I thank God for the amount of effort put forth by so many people at Disciples Christian Church so we could Prepare the Way of the Lord for three worship services, an Easter Egg Hunt, and an all-church luncheon. It was a wonderful Palm Sunday. We do love a parade!
Were you aware that there were two parades in Jerusalem that day? The Jesus parade that we model each year was approaching Jerusalem from the east.

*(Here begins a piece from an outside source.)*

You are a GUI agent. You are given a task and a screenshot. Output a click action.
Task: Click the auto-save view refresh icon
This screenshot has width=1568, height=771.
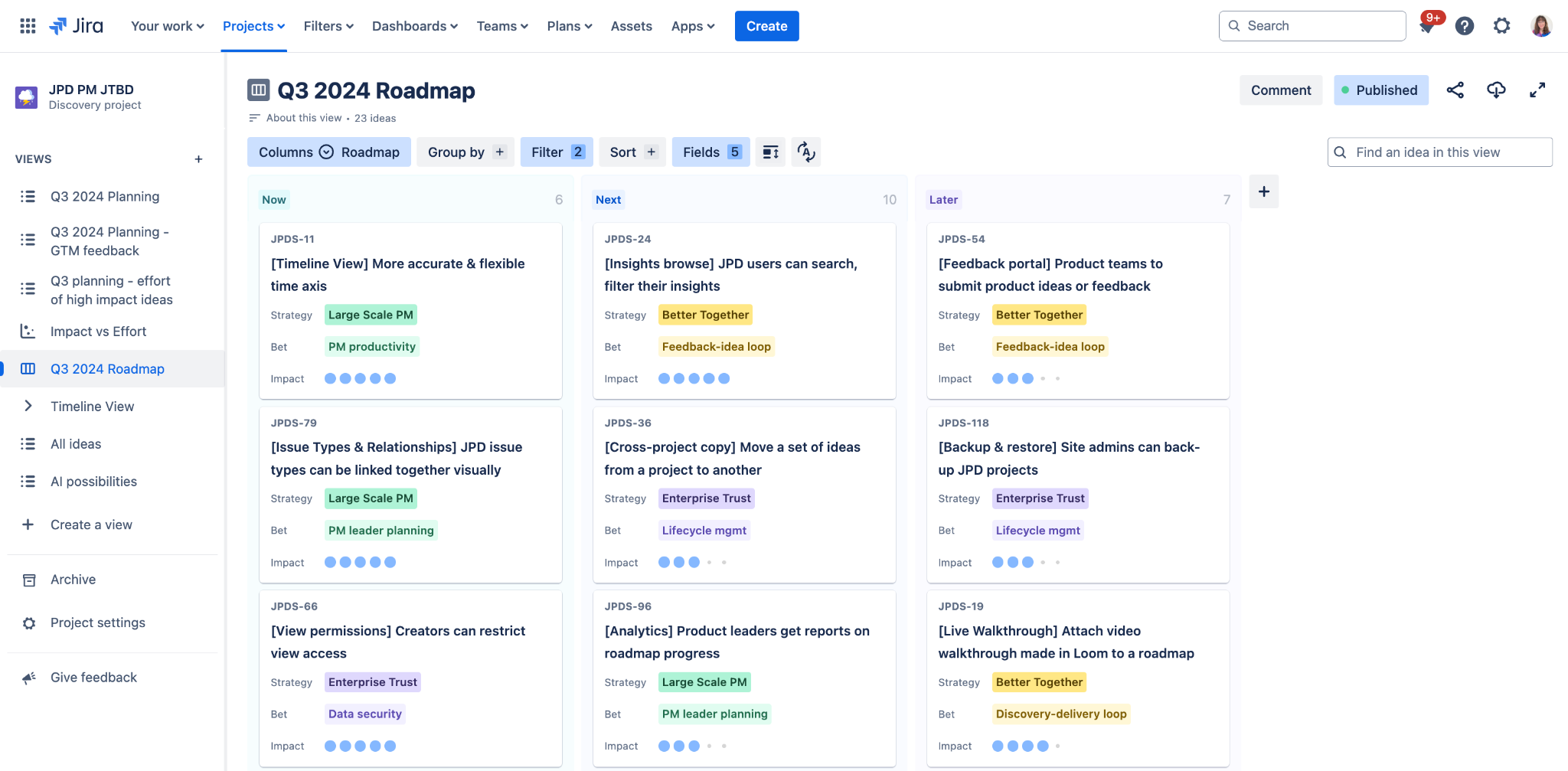pos(805,152)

The other parade came from the west. It was the Roman Army parade. Coming to maintain order during Passover – a time when the population of Jerusalem would swell from around 50,000 to well over 200,000 – and those are probably conservative estimates. In addition to the groundswell of people, Passover was a celebration of liberation, and liberation celebrations made the powers that be in Rome nervous every year. And so from the west, marched the Roman Army. No doubt an imposing sight. Roman flags flying, the Roman eagle prominently displayed, the clank of armor, the stomp of feet, and the beating of drums. A parade designed to be a display of Roman imperial power. A parade whose message was clear: Resist at your own risk!
And yet, there is this counter-demonstration coming from the east with Jesus as parade marshal, riding in on a donkey. Cheering crowds went ahead of him clearing the way and hailing his presence.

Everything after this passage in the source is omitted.